**PROBLEM REQUIREMENTS**: Copy every item below word for word, keeping each line as it stands.

[Extracted data entries]
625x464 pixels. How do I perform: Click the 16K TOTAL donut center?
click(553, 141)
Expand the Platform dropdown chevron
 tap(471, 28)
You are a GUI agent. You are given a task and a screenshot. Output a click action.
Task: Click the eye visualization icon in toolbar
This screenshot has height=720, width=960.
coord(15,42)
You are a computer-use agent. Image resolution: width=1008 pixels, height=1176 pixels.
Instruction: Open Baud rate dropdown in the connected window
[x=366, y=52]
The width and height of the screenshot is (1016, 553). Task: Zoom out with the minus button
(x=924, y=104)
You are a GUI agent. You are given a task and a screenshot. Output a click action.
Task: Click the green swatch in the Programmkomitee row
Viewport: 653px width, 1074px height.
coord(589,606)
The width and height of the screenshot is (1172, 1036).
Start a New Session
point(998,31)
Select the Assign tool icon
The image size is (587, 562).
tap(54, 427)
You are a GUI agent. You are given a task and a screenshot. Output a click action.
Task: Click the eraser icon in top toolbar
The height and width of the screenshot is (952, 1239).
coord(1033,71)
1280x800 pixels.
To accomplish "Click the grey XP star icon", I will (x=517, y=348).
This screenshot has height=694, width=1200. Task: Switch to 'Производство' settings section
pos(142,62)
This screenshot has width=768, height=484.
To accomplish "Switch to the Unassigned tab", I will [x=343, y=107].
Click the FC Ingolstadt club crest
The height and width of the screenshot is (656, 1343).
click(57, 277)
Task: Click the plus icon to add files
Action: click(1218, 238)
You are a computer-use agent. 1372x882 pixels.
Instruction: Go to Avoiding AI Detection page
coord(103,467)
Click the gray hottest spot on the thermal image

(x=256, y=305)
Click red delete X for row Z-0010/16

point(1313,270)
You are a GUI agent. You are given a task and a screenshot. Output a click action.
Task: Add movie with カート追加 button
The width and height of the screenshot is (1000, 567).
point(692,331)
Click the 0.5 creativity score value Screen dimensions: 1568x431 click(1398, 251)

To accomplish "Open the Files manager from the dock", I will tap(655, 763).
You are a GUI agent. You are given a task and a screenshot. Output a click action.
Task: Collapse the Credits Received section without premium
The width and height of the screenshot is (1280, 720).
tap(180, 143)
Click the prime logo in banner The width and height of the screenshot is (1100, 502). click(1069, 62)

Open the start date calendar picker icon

**WORKED SOLUTION**:
625x464 pixels. How do I perform: Click the 16K TOTAL donut center?
click(553, 141)
Expand the Platform dropdown chevron
 tap(471, 28)
You are a GUI agent. You are given a task and a screenshot. Output a click action.
Task: Click the eye visualization icon in toolbar
This screenshot has height=720, width=960.
coord(15,42)
You are a computer-use agent. Image resolution: width=1008 pixels, height=1176 pixels.
Instruction: Open Baud rate dropdown in the connected window
[x=366, y=52]
The width and height of the screenshot is (1016, 553). Task: Zoom out with the minus button
(x=924, y=104)
You are a GUI agent. You are given a task and a screenshot. Output a click action.
Task: Click the green swatch in the Programmkomitee row
Viewport: 653px width, 1074px height.
coord(589,606)
The width and height of the screenshot is (1172, 1036).
Start a New Session
point(998,31)
Select the Assign tool icon
The image size is (587, 562).
tap(54, 427)
You are a GUI agent. You are given a task and a screenshot. Output a click action.
Task: Click the eraser icon in top toolbar
The height and width of the screenshot is (952, 1239).
coord(1033,71)
1280x800 pixels.
To accomplish "Click the grey XP star icon", I will (x=517, y=348).
This screenshot has height=694, width=1200. Task: Switch to 'Производство' settings section
pos(142,62)
This screenshot has width=768, height=484.
To accomplish "Switch to the Unassigned tab", I will [x=343, y=107].
Click the FC Ingolstadt club crest
The height and width of the screenshot is (656, 1343).
click(57, 277)
Task: Click the plus icon to add files
Action: click(1218, 238)
You are a computer-use agent. 1372x882 pixels.
Instruction: Go to Avoiding AI Detection page
coord(103,467)
Click the gray hottest spot on the thermal image

(x=256, y=305)
Click red delete X for row Z-0010/16

point(1313,270)
You are a GUI agent. You are given a task and a screenshot. Output a click action.
Task: Add movie with カート追加 button
The width and height of the screenshot is (1000, 567).
point(692,331)
Click the 0.5 creativity score value Screen dimensions: 1568x431 click(1398, 251)

To accomplish "Open the Files manager from the dock", I will tap(655, 763).
You are a GUI agent. You are given a task and a screenshot. Output a click action.
Task: Collapse the Credits Received section without premium
The width and height of the screenshot is (1280, 720).
tap(180, 143)
Click the prime logo in banner The width and height of the screenshot is (1100, 502). click(1069, 62)

Open the start date calendar picker icon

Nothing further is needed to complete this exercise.